* What is needed *
Your answer should be every line below that includes the word "Committee".
(Exercise inputs)
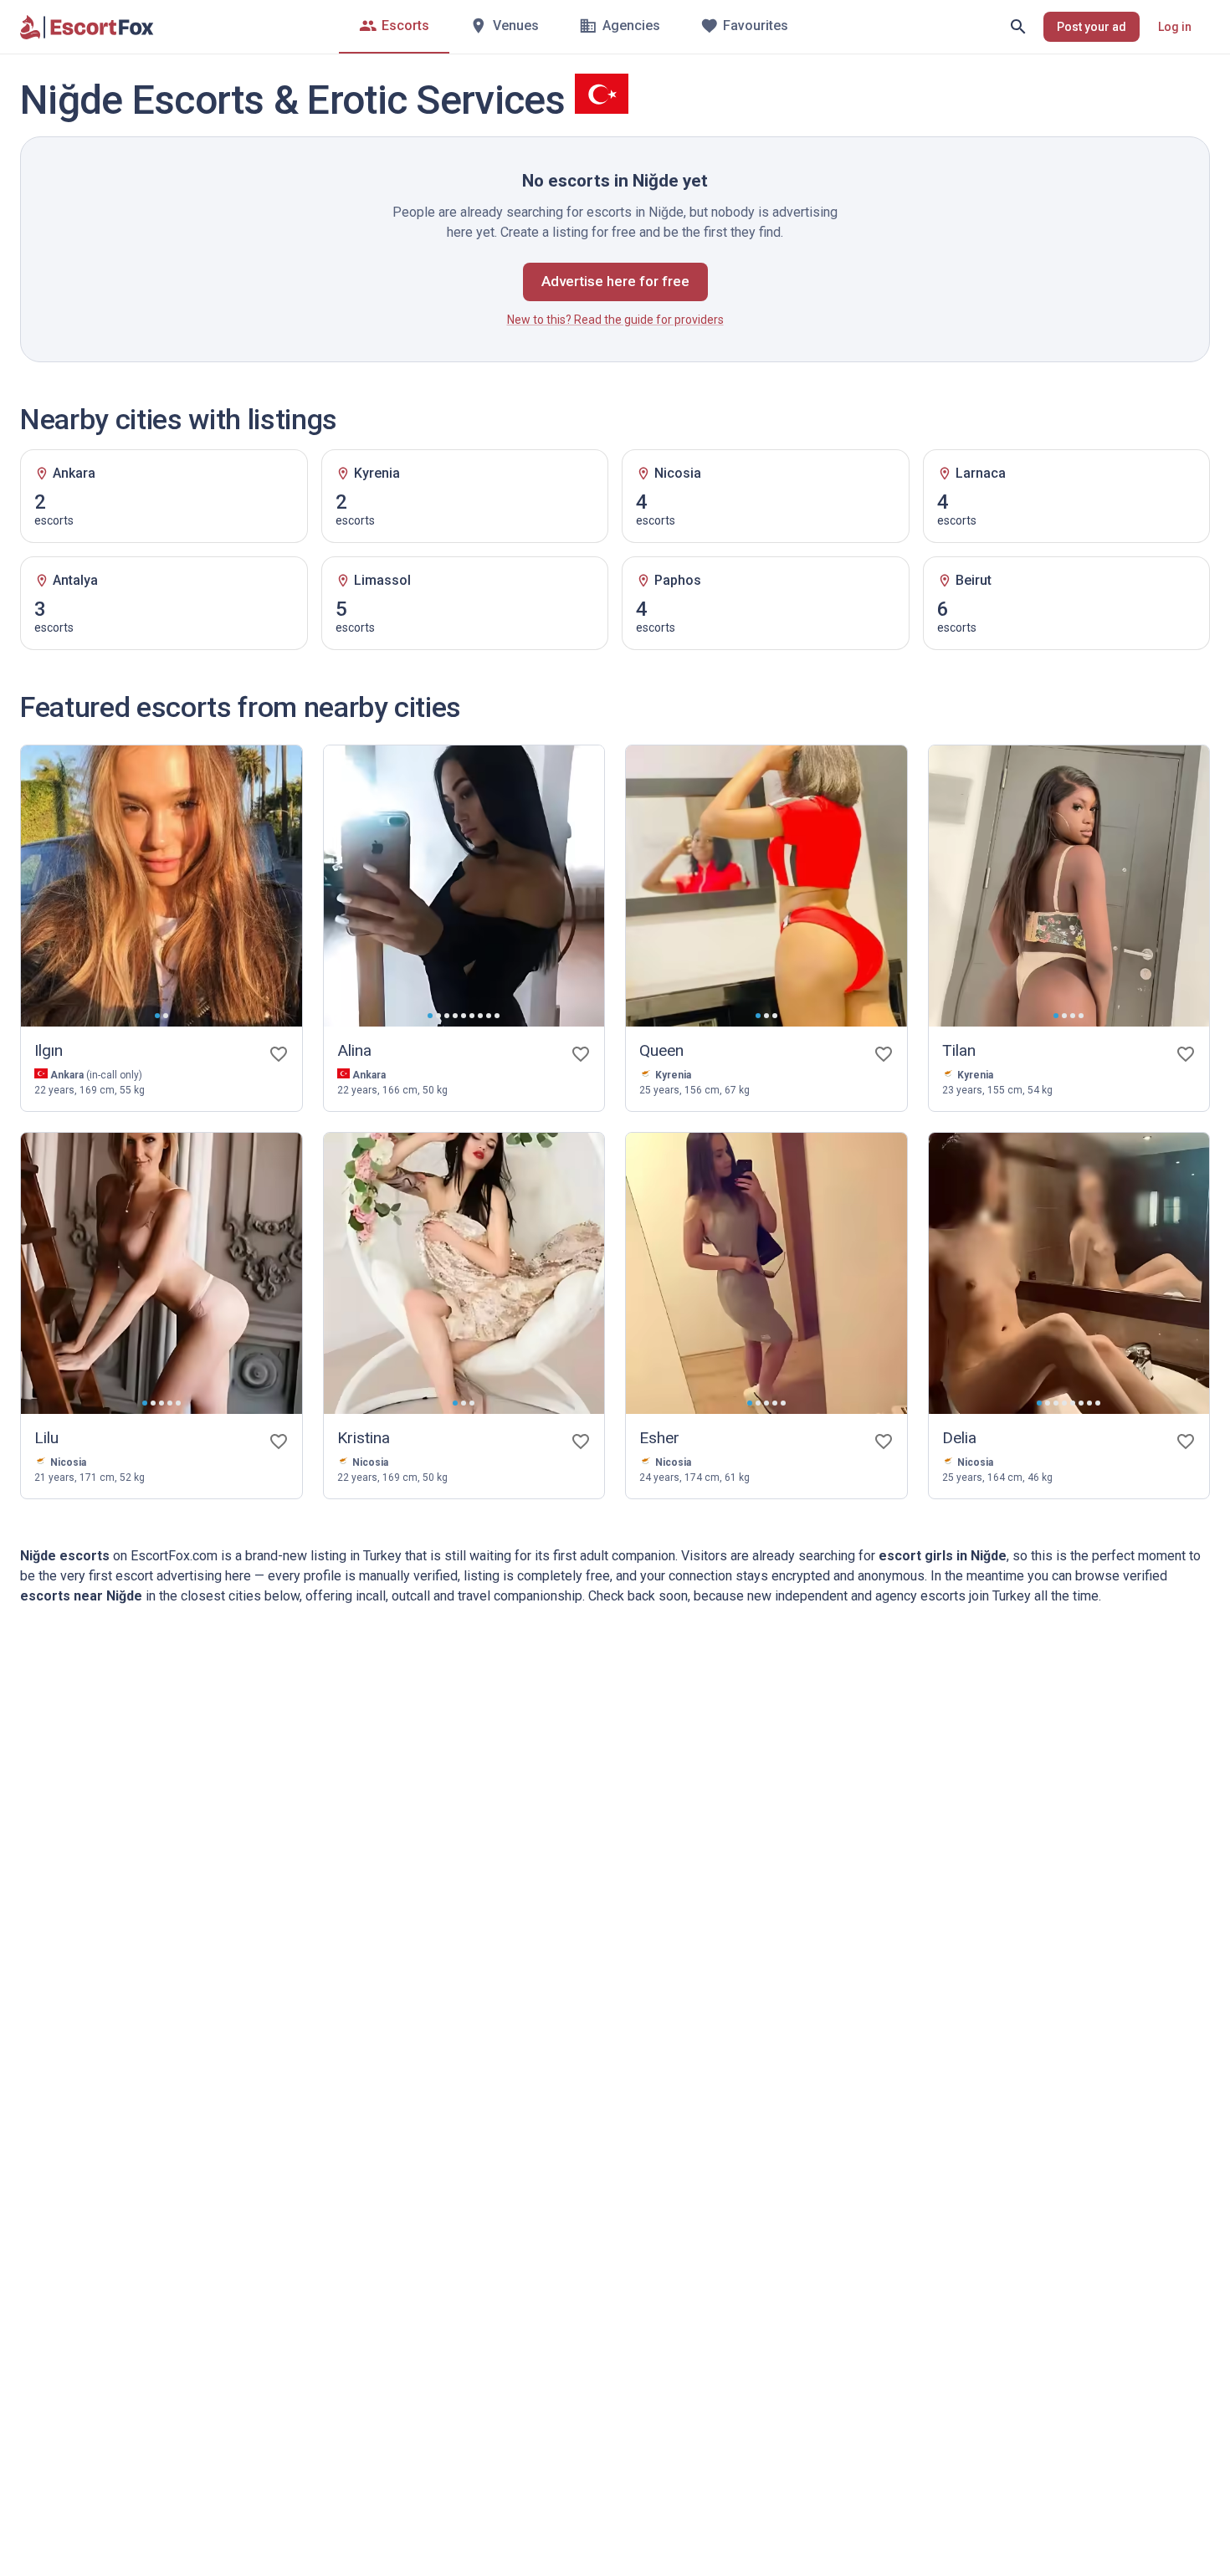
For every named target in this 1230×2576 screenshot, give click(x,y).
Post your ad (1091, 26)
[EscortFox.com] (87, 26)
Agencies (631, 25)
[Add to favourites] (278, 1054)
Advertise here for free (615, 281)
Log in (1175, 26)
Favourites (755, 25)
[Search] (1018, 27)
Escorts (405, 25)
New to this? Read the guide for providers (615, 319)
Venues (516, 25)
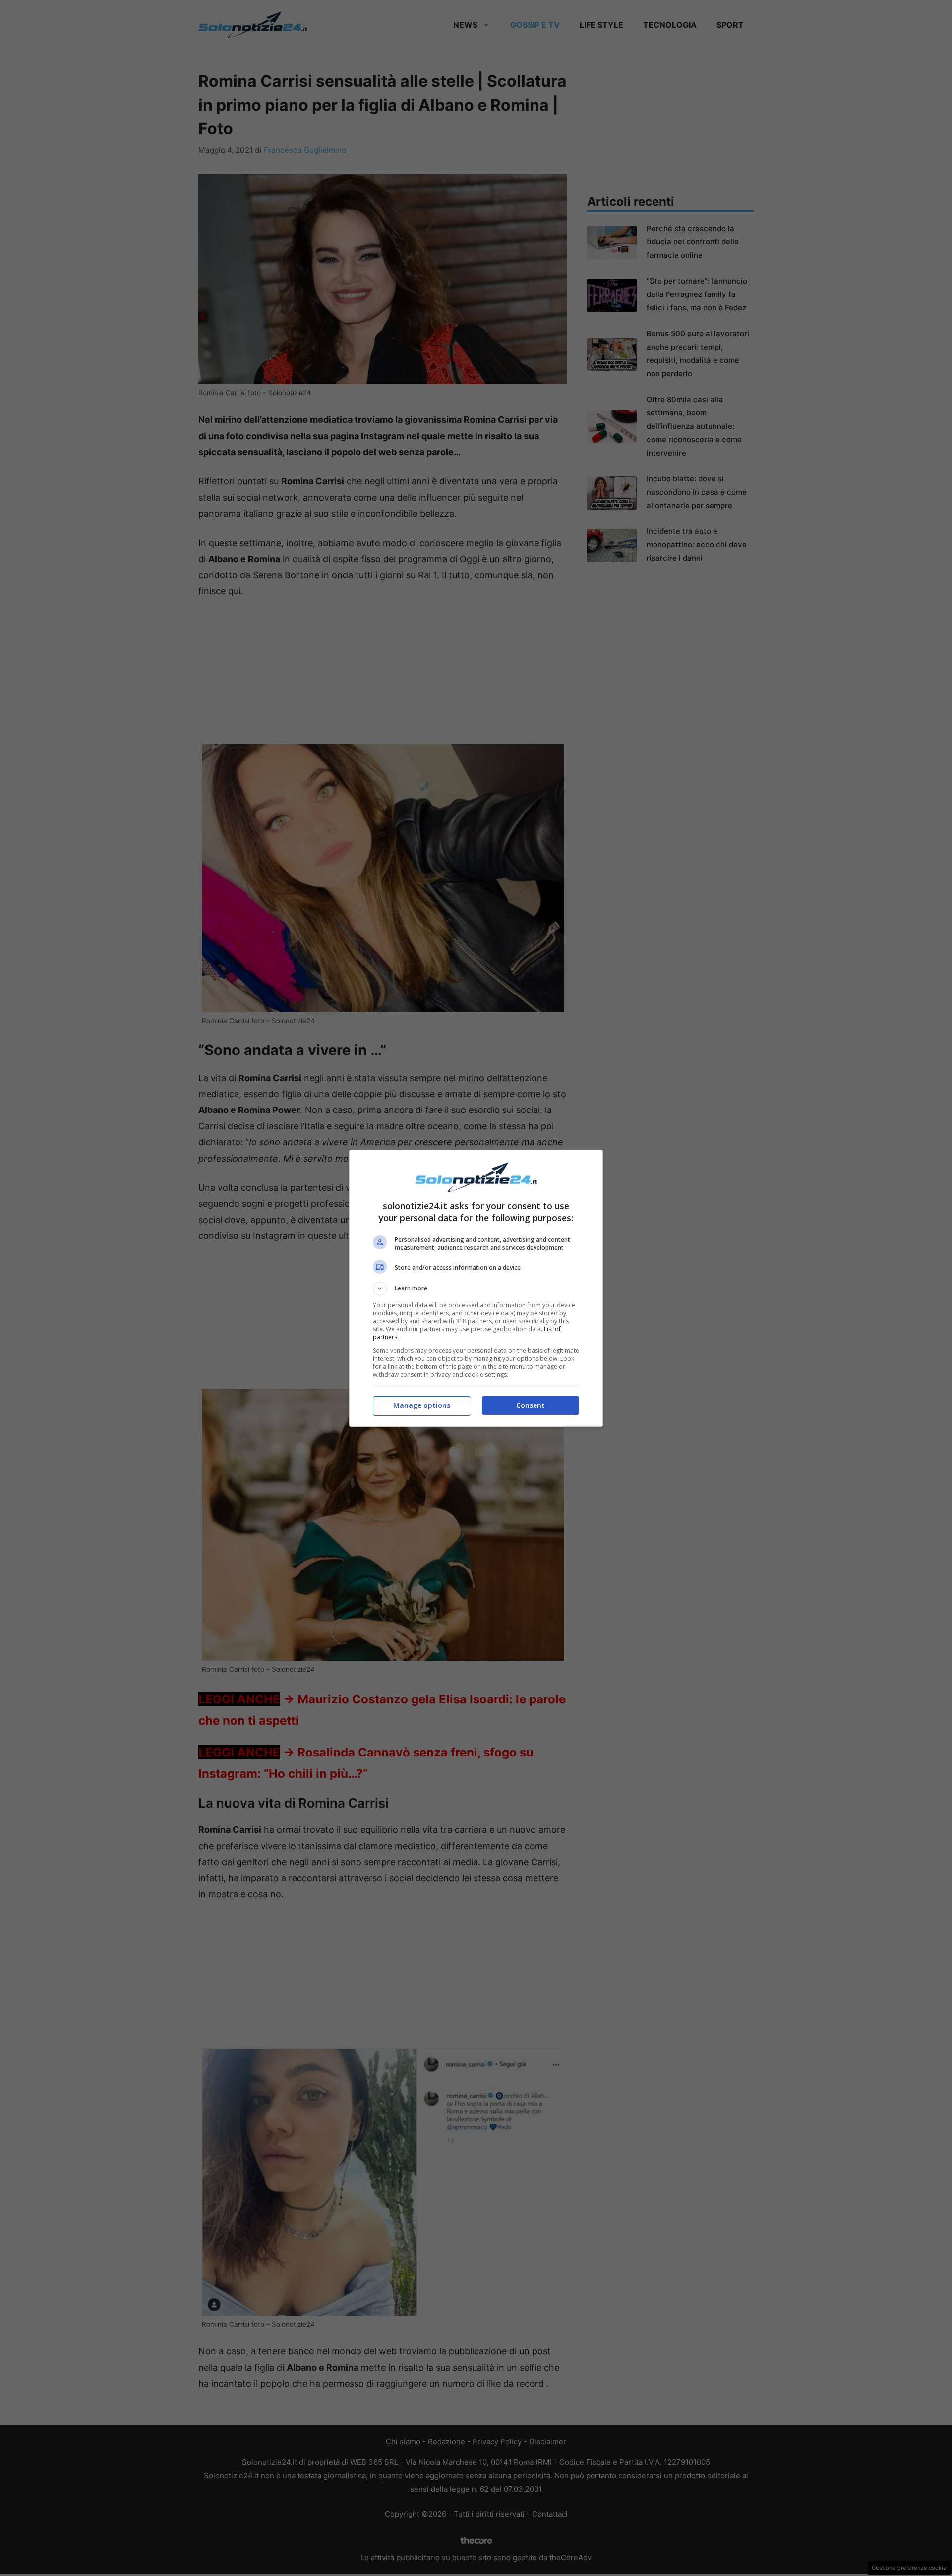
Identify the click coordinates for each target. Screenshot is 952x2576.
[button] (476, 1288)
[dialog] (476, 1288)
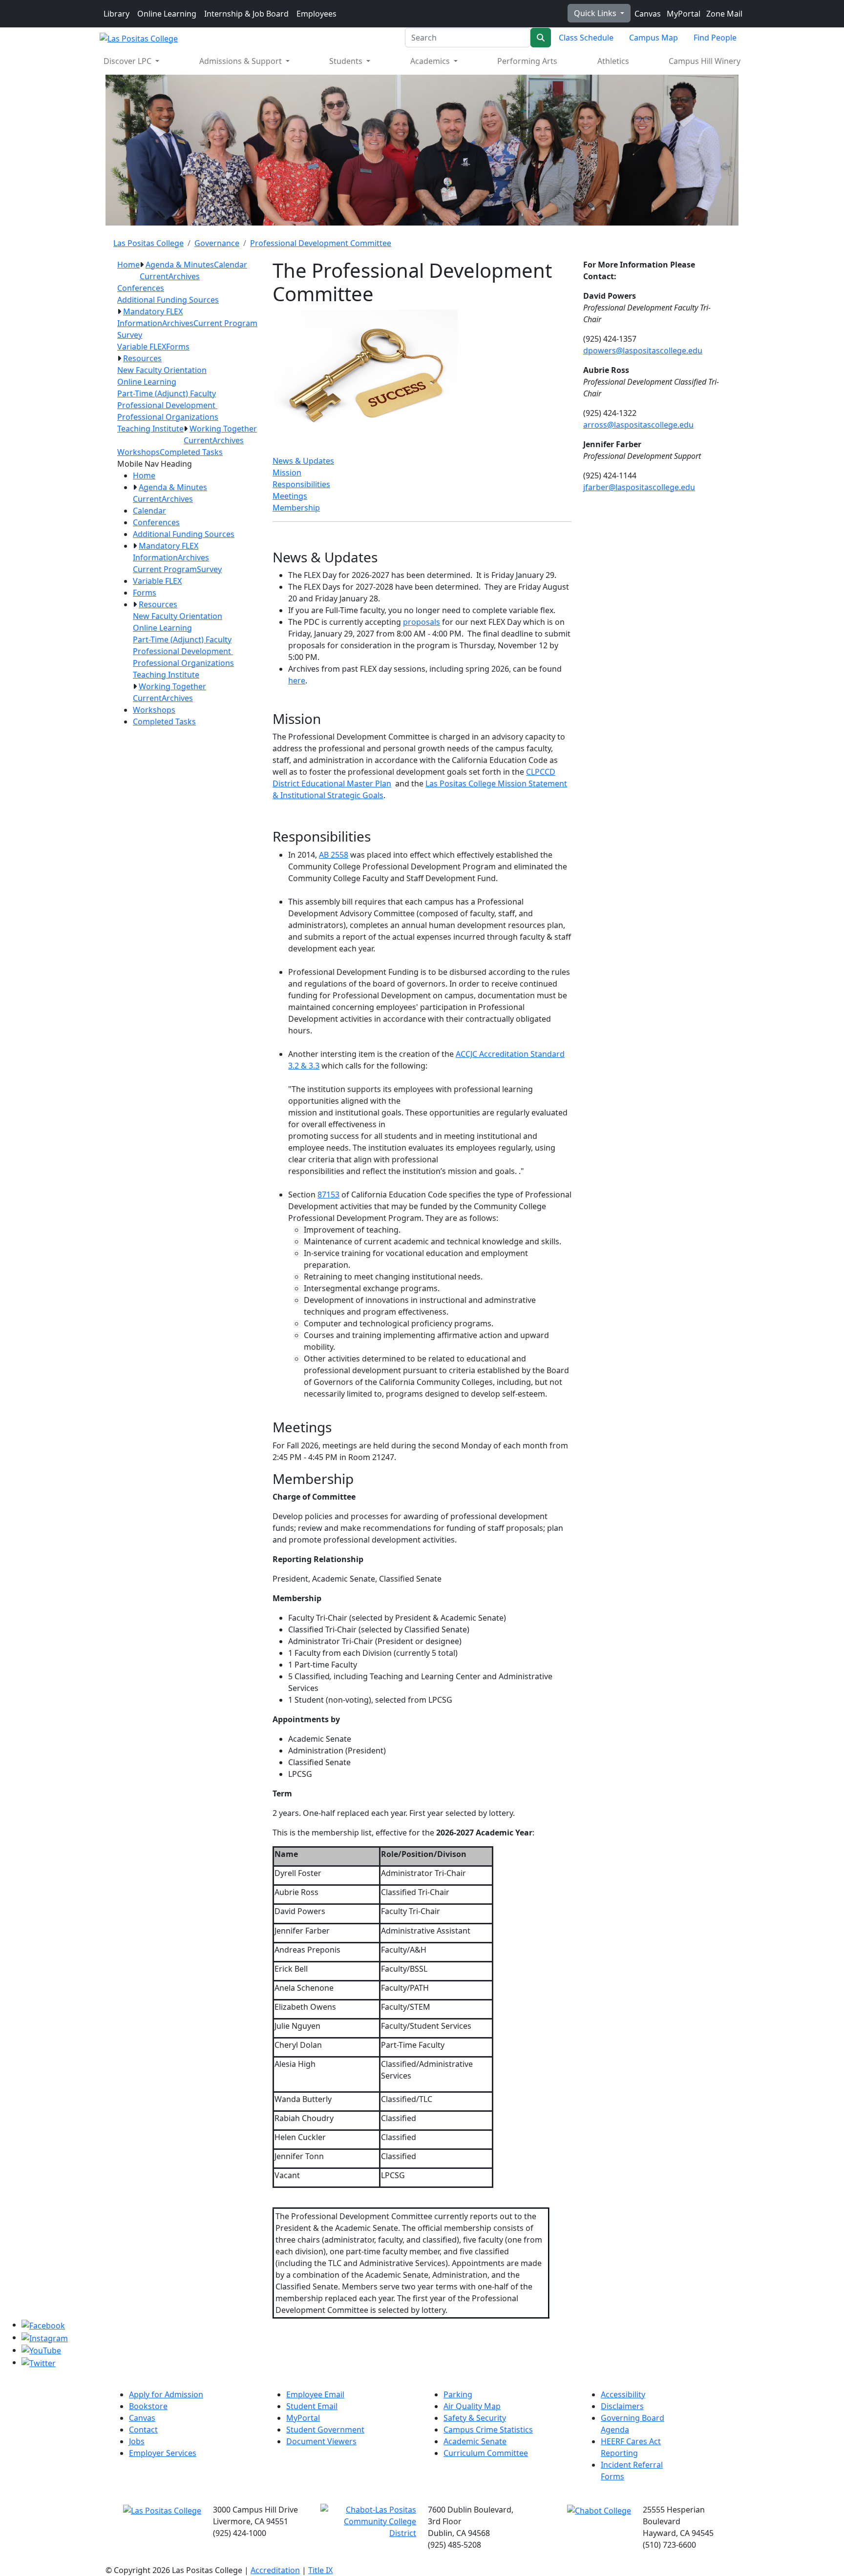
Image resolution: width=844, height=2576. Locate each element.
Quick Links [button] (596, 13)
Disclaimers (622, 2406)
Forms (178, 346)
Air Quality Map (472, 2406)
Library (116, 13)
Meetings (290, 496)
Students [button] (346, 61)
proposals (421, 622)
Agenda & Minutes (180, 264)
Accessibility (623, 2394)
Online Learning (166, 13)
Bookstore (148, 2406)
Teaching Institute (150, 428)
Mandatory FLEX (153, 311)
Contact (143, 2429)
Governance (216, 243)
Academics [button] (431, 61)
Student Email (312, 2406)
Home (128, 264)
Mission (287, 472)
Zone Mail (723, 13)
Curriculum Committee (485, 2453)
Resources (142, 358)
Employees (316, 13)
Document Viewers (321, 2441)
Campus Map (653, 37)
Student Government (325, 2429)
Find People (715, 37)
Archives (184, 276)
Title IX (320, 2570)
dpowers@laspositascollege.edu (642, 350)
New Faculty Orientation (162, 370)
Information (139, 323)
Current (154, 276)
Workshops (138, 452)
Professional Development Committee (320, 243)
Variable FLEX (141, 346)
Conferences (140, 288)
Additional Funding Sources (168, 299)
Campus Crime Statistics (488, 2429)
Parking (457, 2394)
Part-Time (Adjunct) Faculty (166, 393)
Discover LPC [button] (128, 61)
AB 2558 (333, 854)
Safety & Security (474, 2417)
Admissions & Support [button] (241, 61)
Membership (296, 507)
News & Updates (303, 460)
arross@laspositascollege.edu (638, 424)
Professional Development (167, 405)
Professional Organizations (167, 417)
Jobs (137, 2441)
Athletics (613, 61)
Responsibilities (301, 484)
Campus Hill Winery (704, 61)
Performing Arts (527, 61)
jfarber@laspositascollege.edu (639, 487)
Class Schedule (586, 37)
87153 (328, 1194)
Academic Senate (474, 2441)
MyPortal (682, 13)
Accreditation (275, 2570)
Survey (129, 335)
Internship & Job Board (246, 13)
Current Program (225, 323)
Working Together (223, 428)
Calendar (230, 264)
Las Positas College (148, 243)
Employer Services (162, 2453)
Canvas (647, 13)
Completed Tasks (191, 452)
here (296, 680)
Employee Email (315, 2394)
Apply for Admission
(End Exercise inputs)
* Solved problem *
Curriculum Committee (485, 2453)
Professional Development Committee (320, 243)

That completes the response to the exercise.